Population 2004 n° 5
- Why People Stay: The Impact of Community Context on Nonmigration in the USA - Irwin Michael, Blanchard Troy, Tolbert Charles, Nucci Alfred, Lyson Thomas
The Demographic Situation in France
- Recent Demographic Developments in France - Prioux France
- Recent Immigration Trends in France and Elements for a Comparison with the United Kingdom - Thierry Xavier
- Designing a Survey on Adoption in France - J. Halifax, C. Villeneuve-Gokalp
- A Person-Period Approach to Analysing Birth Histories - B. Schoumaker
- Estimation of French Internal Migration in the Period 1990-1999 and Comparison with Earlier Periods - D. Courgeau, É. Lelièvre
Irwin Michael, Blanchard Troy, Tolbert Charles, Nucci Alfred, Lyson Thomas
Most prior research on US migration has relied on individual-level explanations of moving. In this study we build on this literature by examining the role of community structure upon individuals’ probabilities of not migrating between 1985 and 1990. Using the full 1990 Census sample long-form microdata, we re-allocate adult persons in 1990 to their 1985 counties of residence. Then, using county of origin macro-structural variables (derived from the Economic Census microdata) and individual characteristics (from Decennial Census microdata), we develop a two-level hierarchical linear model. In level 1, we construct a logistic equation modelling individual probabilities of nonmigration. In level 2, we model the additive contextual effects of origin community structure on these models and then we model interactive cross-level effects. The community factors fall into two categories: 1) economic conditions that comprise the usual aggregate "push" factors, and 2) civic community factors that act to retain people in their communities. Results specify the relationship between community context and individual migration patterns and demonstrate effects of local economic structure and local civic structure on these individual behaviours. We find that, net of community economic factors and individual characteristics, civic attributes of communities are associated additively with a propensity to stay in place. Moreover, we find that certain community civic characteristics interact with personal and familial attributes to condition the effects of the individual characteristics on the likelihood of migration.The Demographic Situation in FranceRecent Demographic Developments in France
France has registered a relatively high natural increase and a rather weak estimated net migration, although the number of aliens issued with residence permits has risen sharply since 1997. While fertility has been running at nearly 1.9 children per woman for the past four years, completed cohort fertility has been dropping steeply since the 1960 cohort, and could fall below two children per woman in the 1970 cohort. Civil unions (PACSs) are rising every year, but marriages have been decreasing since 2000. The proportion of the never-married (in legal terms) thus continues to rise from one cohort to the next. The proportion of men never having lived in a stable partnership is also on a mild uptrend, as is the age of first union formation. Marriages after union formation are becoming less common, and dissolutions more common, so that an ever greater number of men and women form several successive unions. After a period of stability, the frequency of divorce has started rising again in the past two years. Life expectancy at birth for women (82.9 years in 2003) is rising more slowly than that of men (75.9 years). The resulting convergence should persist, as excess male mortality due to cancer is now decreasing. Because of an exceptional heat wave, 2003 witnessed about 15,000 more deaths than normal, mostly among older persons, particularly women over 75.

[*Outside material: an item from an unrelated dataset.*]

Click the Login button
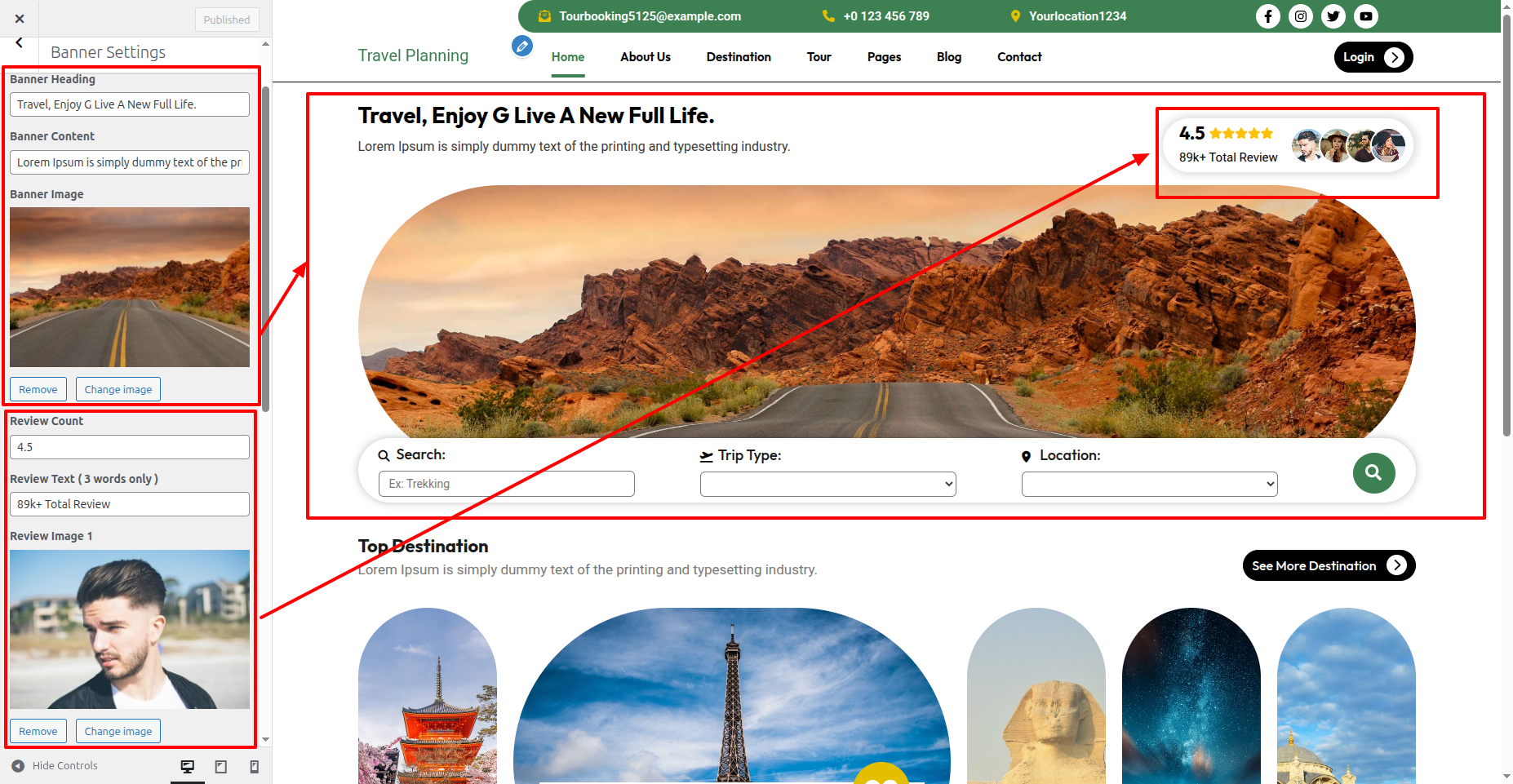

Recent Immigration Trends in France and Elements for a Comparison with the United Kingdom
Immigration flows to France, measured essentially on the basis of the number of foreigners obtaining their first residence permit valid for one year or more, have increased since the late 1990s: the number admitted for legal residence rose from 145,000 in 1999 to 206,000 in 2002. Using the information in the records of residence permits issued by the Ministry of the Interior, the article describes the characteristics of the immigrants (sex, age, nationality, etc.). It also sheds light on the itineraries of the foreigners, reconstituting the stages prior to obtaining the first permit (notably the length of time between arriving in France and becoming legally resident) and those that followed (proportion of permits renewed). Among third-country nationals admitted for residence in the late 1990s, slightly over 10% had lived as illegal residents for at least one year before, and over 80% extended their stay after expiry of their first one-year permit. Using unpublished data supplied by the UK Office for National Statistics, the article goes on to compare recent immigration flows in France and in the United Kingdom. The latter has higher immigration, but the characteristics of the immigrants are quite similar in both countries. Thus, as in France, work is the main motive for immigration into Great Britain (31%), followed by study (28%) and then family reasons (21%).